Splints should not take priority over resuscitation efforts, but they can control bleeding and should be considered essential treatment to prevent circulatory collapse if internal bleeding is suspected. Splinting must be done before transporting the patient (ACS, 2018). Any of the following injuries should be considered for splinting:
- fractures
- dislocations
- severe strains and sprains
- torn tendons or ligaments (McKelvin, 2018)
Multiple types of splints can immobilize injuries. Long-leg splints are used for tibia fractures. These may be metal or cardboard and should also be padded. Pillow splints or padded cardboard splints are suitable for ankle fractures. Injuries to the upper extremities and hands should be splinted in a normal anatomic position using a flat or pillow splint. For a knee injury, flex the knee 10 degrees to relieve pressure (ACS, 2018).
Traction splints, such as Hare and Sager splints, are used to realign a femoral fracture and promote adequate blood flow. General considerations for the application of a traction splint are as follows (ACS, 2018):
- Two personnel are required.
- Evaluate distal pulses before splint placement.
- Place the upper splint at the crease of the buttock.
- The distal end of the splint should extend 6 inches past the ankle.
- Place straps above and below the knee.
- Align the femur by manual traction at the ankle and maintain traction while the splint is applied.
- Once the splint is in place, apply traction in increments until the extremity is stabilized.
- Re-evaluate distal pulses after splint placement.
Nursing Implications
Nurses may encounter trauma patients in prehospital or ED settings.
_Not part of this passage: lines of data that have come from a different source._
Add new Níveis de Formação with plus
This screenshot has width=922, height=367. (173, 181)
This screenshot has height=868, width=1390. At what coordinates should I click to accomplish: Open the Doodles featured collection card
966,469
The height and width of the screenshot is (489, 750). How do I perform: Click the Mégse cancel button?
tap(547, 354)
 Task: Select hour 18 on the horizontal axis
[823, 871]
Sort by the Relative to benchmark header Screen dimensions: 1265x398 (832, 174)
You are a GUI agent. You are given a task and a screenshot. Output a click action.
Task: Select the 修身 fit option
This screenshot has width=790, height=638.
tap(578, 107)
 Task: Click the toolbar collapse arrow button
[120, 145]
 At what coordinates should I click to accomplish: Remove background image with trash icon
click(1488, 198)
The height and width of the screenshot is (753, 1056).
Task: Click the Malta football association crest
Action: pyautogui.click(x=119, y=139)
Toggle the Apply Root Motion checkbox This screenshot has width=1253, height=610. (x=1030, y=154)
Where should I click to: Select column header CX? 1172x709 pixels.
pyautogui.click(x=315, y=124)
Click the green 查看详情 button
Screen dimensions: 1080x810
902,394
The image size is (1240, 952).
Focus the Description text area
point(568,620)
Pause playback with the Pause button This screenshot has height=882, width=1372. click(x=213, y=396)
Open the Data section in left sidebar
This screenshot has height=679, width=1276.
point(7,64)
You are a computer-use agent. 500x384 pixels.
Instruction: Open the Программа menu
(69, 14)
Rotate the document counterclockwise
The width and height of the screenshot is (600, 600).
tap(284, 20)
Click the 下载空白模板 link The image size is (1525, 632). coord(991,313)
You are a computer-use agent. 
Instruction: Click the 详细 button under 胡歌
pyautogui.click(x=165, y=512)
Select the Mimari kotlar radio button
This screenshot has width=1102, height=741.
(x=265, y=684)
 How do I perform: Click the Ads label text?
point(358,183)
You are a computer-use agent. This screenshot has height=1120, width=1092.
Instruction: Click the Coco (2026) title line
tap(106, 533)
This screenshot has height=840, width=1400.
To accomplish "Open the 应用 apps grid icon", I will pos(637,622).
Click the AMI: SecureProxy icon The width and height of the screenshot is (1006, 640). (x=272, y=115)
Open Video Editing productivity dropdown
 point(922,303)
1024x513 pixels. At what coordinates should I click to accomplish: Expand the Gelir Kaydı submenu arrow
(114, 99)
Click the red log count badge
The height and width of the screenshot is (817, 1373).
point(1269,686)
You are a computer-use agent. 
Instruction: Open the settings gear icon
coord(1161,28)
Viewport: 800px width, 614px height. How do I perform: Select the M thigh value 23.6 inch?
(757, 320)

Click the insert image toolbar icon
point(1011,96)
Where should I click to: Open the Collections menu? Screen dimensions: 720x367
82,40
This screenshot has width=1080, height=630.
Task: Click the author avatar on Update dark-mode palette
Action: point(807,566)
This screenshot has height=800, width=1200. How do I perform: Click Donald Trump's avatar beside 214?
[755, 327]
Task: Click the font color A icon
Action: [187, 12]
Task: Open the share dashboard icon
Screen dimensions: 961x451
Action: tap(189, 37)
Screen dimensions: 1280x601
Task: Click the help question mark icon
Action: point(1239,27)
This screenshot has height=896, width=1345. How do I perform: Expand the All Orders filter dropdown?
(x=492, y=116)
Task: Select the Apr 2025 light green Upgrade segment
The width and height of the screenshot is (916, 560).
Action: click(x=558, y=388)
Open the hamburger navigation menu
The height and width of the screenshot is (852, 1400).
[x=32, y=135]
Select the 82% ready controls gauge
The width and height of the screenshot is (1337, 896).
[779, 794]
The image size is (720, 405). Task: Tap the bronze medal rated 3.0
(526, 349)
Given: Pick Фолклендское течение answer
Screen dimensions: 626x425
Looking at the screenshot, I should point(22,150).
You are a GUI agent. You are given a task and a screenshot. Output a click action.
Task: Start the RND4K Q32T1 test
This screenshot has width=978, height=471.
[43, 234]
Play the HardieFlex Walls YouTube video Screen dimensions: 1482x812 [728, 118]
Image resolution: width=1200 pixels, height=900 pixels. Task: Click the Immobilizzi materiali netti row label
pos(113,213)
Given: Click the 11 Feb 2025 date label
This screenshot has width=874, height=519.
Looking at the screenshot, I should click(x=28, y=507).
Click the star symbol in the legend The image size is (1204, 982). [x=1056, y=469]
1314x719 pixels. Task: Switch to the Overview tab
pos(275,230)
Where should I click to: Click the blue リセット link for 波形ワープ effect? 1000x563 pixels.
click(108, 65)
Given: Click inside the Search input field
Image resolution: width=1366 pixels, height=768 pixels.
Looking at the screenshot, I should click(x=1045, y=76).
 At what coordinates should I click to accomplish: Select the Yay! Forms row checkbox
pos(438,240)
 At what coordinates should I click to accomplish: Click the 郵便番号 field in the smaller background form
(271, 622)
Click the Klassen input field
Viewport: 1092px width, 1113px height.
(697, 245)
In addition, nurses as educators can provide teaching to bystanders who may be the first on the scene of a traumatic incident. The primary survey provides a rapid assessment of a patient's immediate needs, informing the appropriate interventions to manage the airway, ventilate, control hemorrhaging, stabilize musculoskeletal trauma, and prevent hypothermia. Knowing how to maintain an airway, provide ventilation, apply a tourniquet, and splint an extremity may make the difference between life and death for a trauma patient (ACS, 2018).